Rep. Jim McGovern of Massachusetts, the top Democrat on the Agriculture Subcommittee on Nutrition, has complained for several months that he has been kept in the dark on the bill.
The Agriculture Committee did not immediately issue a statement about Peterson’s decision. Conaway told reporters Thursday that he had received the Democratic letter while on the House floor, but had not had time to read it.
The chairman had hoped to release a bipartisan farm bill proposal the week of March 12, followed by a markup this week. Conaway put the timetable on hold to negotiate with Peterson in an effort to win support from several committee Democrats.
The Texas Republican could move the legislation out of committee without help from the Democrats, but that could make it more difficult to win support from the Democratic Caucus on the House floor. If conservatives were dissatisfied with the legislation, Conaway would need some Democratic votes to avoid defeat on the floor.
Peterson’s decision could further delay committee action on legislation to update the current farm bill, which expires Sept. 30.
Reviewing the rolls
SNAP was a flashpoint for Democrats and Republican conservatives during the lengthy effort to produce the current farm bill.
A committee-passed farm bill failed on the House floor in 2013. Republican conservatives who wanted more cuts converged with the majority of Democrats, who opposed several SNAP provisions, to vote the bill down.
House leaders then divided the bill into an agriculture-only bill and a SNAP-only bill with additional changes to satisfy conservatives. The bills passed individually, although the more polarizing House SNAP changes were not part of what eventually became the 2014 farm bill.
The program’s cost has fallen to about $70 billion a year as the rolls decline.
Still, Conaway wants to include expanded work requirements for able-bodied SNAP recipients, which Peterson has said could remove 8 million low-income people from the program over 10 years. Conaway counters that the number of people affected would be less than 8 million, but he has not offered an estimate. The Republican has been focused on changing SNAP work requirements since he became committee chairman in 2015.
Democrats in their letter called on the ranking member “to abstain from further negotiations until the chairman agrees to share the legislative text and its detailed impact with members of the committee.”
“While we understand the chairman’s intent to withhold legislative language, we cannot, in good faith, agree to any deal without ample time to review proposed policies and their impacts on our constituents,” the lawmakers wrote.

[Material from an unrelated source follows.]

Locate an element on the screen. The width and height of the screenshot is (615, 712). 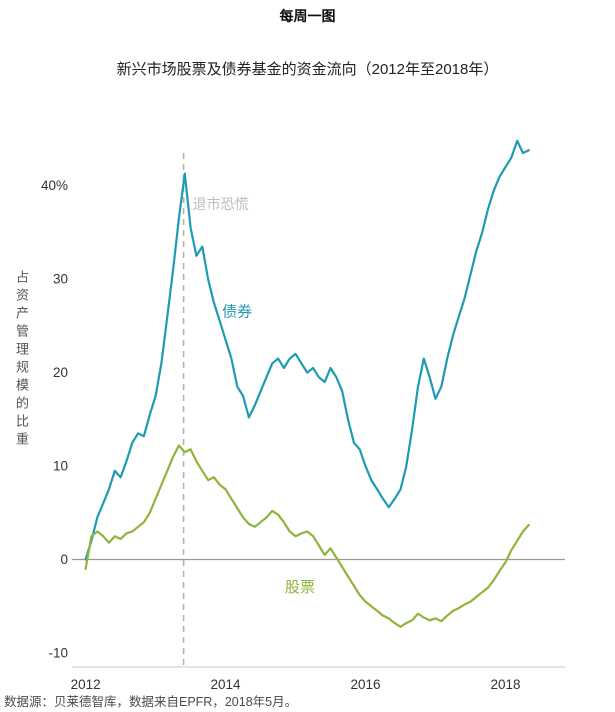
chart-subtitle: 新兴市场股票及债券基金的资金流向（2012年至2018年） is located at coordinates (308, 70).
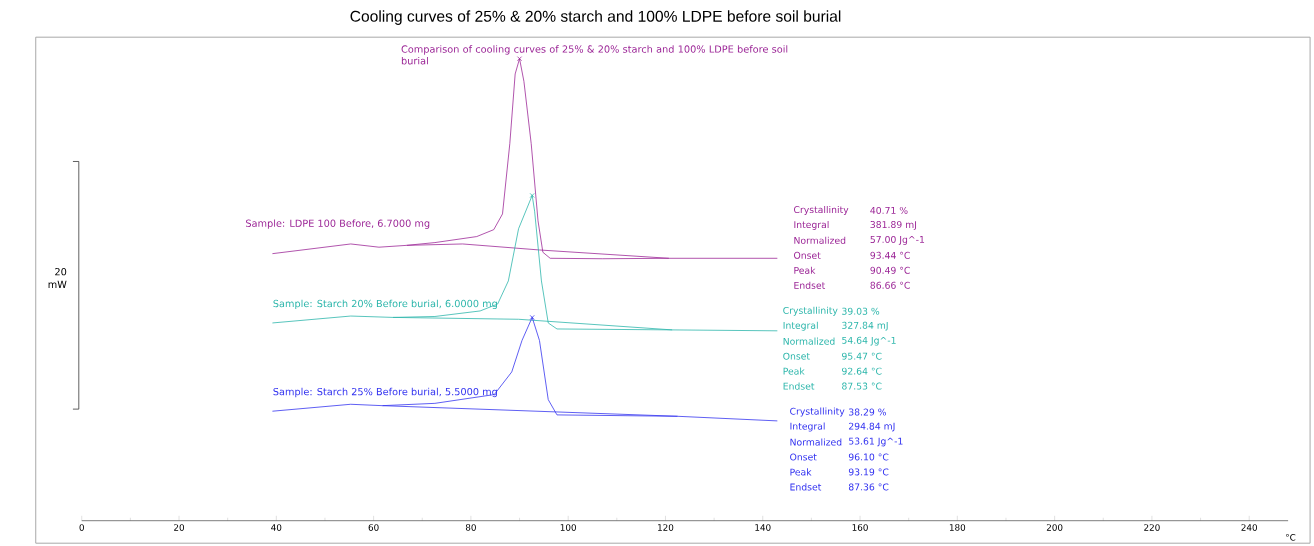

In a December 2016 committee report on SNAP, Conaway said the program is an effective one that serves many people. However, he also said it could be improved with efforts to move people into work. States need to enforce work requirements for able-bodied adults while also improving the quality of job search and job training programs, he said.
Because SNAP is politically charged on the right and the left, Conaway has tried to walk a fine line on the program.
However, anti-hunger advocates have become increasingly concerned about SNAP’s future in a new farm bill as the Trump administration called for a welfare overhaul and House Speaker Paul D. Ryan told Americans for Prosperity activists that the farm bill would be a vehicle for GOP efforts to push its “welfare to work” agenda.
All of that has made House Agriculture Democrats wary. They said in their letter that they are “increasingly concerned about the nutrition policies being pushed by the majority.”
“At no point during the committee’s 23 hearings on SNAP was there testimony in favor of radical reforms to SNAP, including drastic changes to the amount, administration, and delivery of benefits,″ the lawmakers said in the letter. “Furthermore, we still do not have a clear picture of what is included in the bill’s other titles.”